Half the women, drawn from community health centers in North Carolina, were enrolled in a weight management program that included counseling, education, health-goal setting and self-monitoring. That program, called the Shape Program, included no mention of mood. The other women received the usual care, which included newsletters covering various health issues and a brochure on healthy weights.

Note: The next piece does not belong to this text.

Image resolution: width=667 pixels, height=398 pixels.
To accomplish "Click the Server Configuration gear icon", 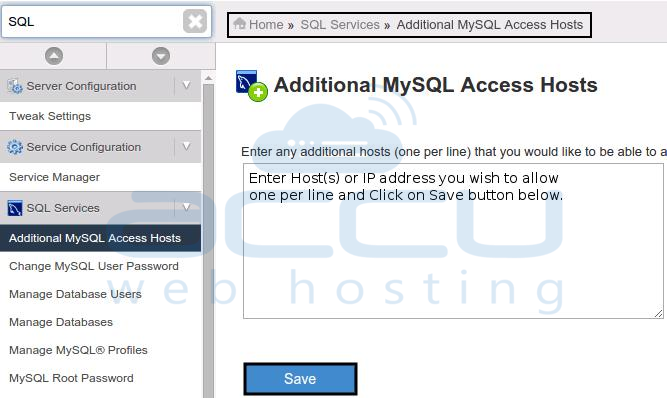I will [15, 86].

The women were ages 25 to 44, with a body mass index - a measure of weight compared with height - that put them in the overweight to obese category. Eight percent of them had less than a college degree, and most were employed, though nearly three-quarters reported an annual income below $30,000.
After a year, 62 percent of the women in the weight-gain prevention program were at or below their beginning weight, compared with 45 percent of the group of women who got the usual care. The results were similar at 18 months. At that point, 14 of the women in the usual care group and nine in the intervention group reported taking a depression medication.
Depression was assessed using a standard questionnaire, and the women’s heights and weights were taken by trained staff.
Other studies have shown that African-American women have a more difficult time losing weight than women in other groups; it’s not clear why, the researchers said. But Steinberg said differences in norms about weight and physical activity, as well as other stresses, may be partly at the heart of it.
“These higher occurrences may also have an impact on psychosocial outcomes such as depression,” Steinberg said. “So interventions that focus on behavioral weight control may present a useful opportunity to address both obesity and depression.”